▸ **SOURCE MATERIAL**

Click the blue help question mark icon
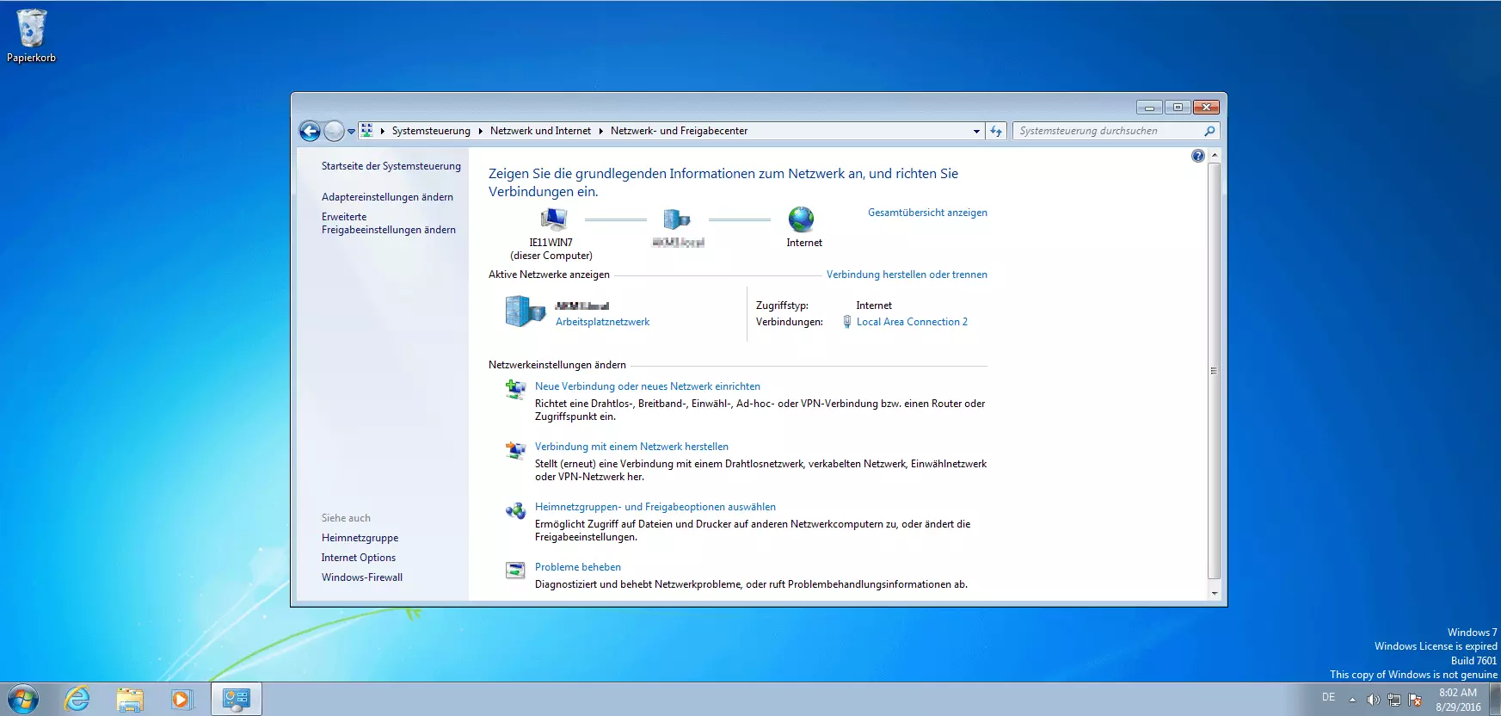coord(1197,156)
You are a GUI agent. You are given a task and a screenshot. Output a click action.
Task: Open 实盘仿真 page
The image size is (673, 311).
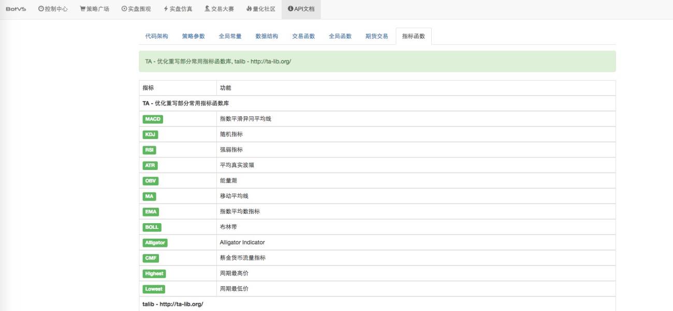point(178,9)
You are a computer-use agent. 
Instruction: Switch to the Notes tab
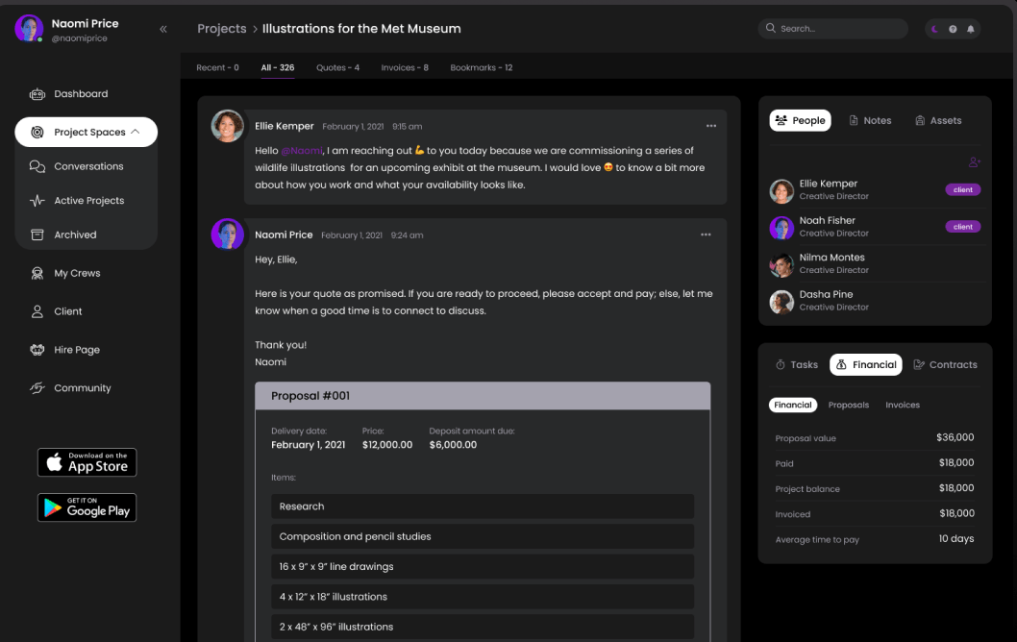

* * *

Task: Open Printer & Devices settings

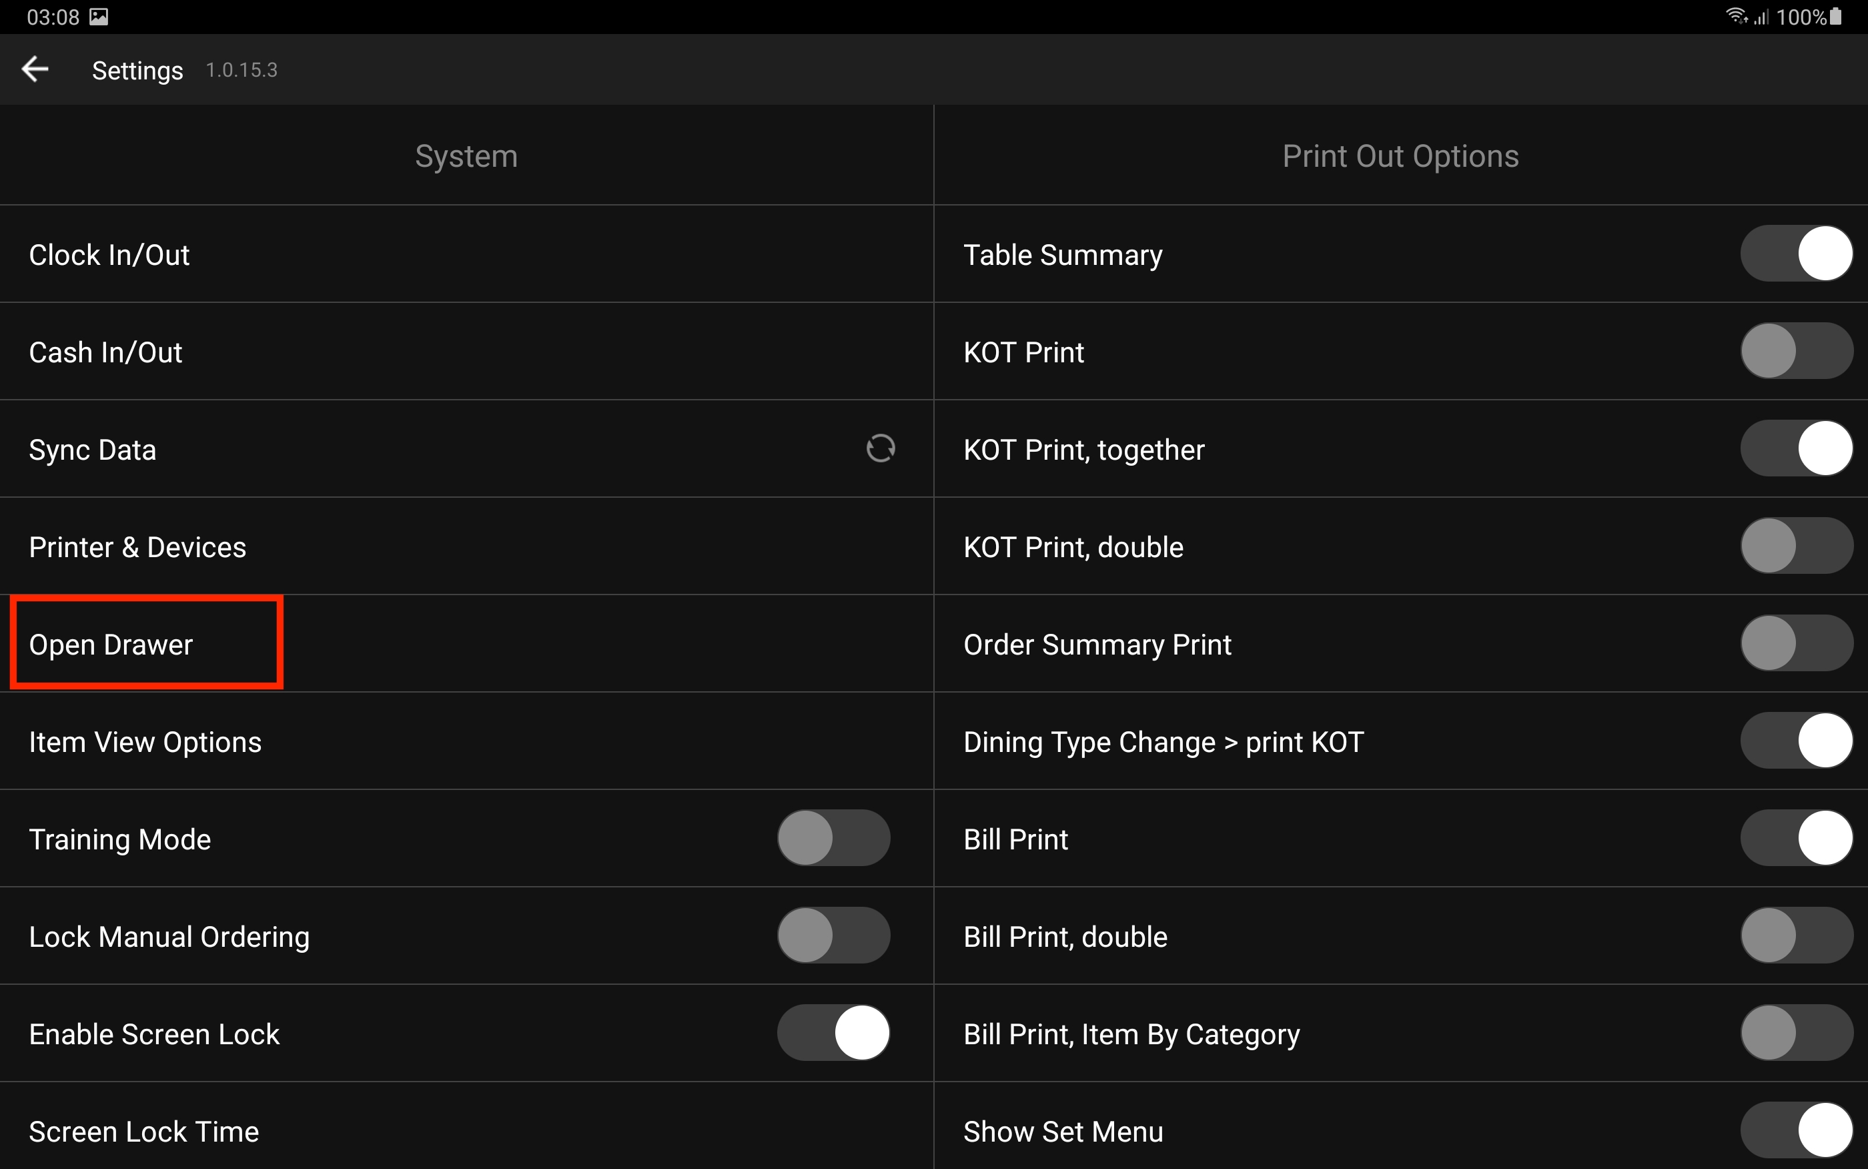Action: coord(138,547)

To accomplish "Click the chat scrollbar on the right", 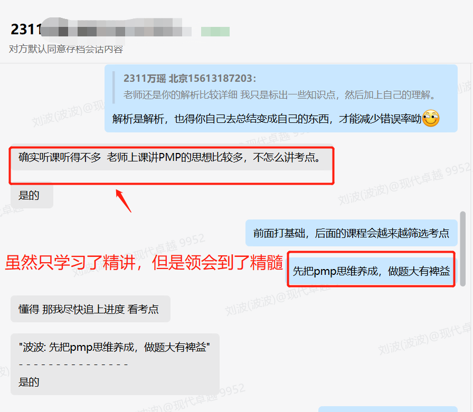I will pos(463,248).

▸ **PROBLEM DETAILS**
Skip every picture, and restate word for word only the lines above from the line containing "The image size is (673, 311)." to the line containing "Instruction: Switch to the Notes tab", both of them included.

▸ **EXERCISE RESULT**
The image size is (673, 311).
point(178,9)
You are a computer-use agent. 
Instruction: Switch to the Notes tab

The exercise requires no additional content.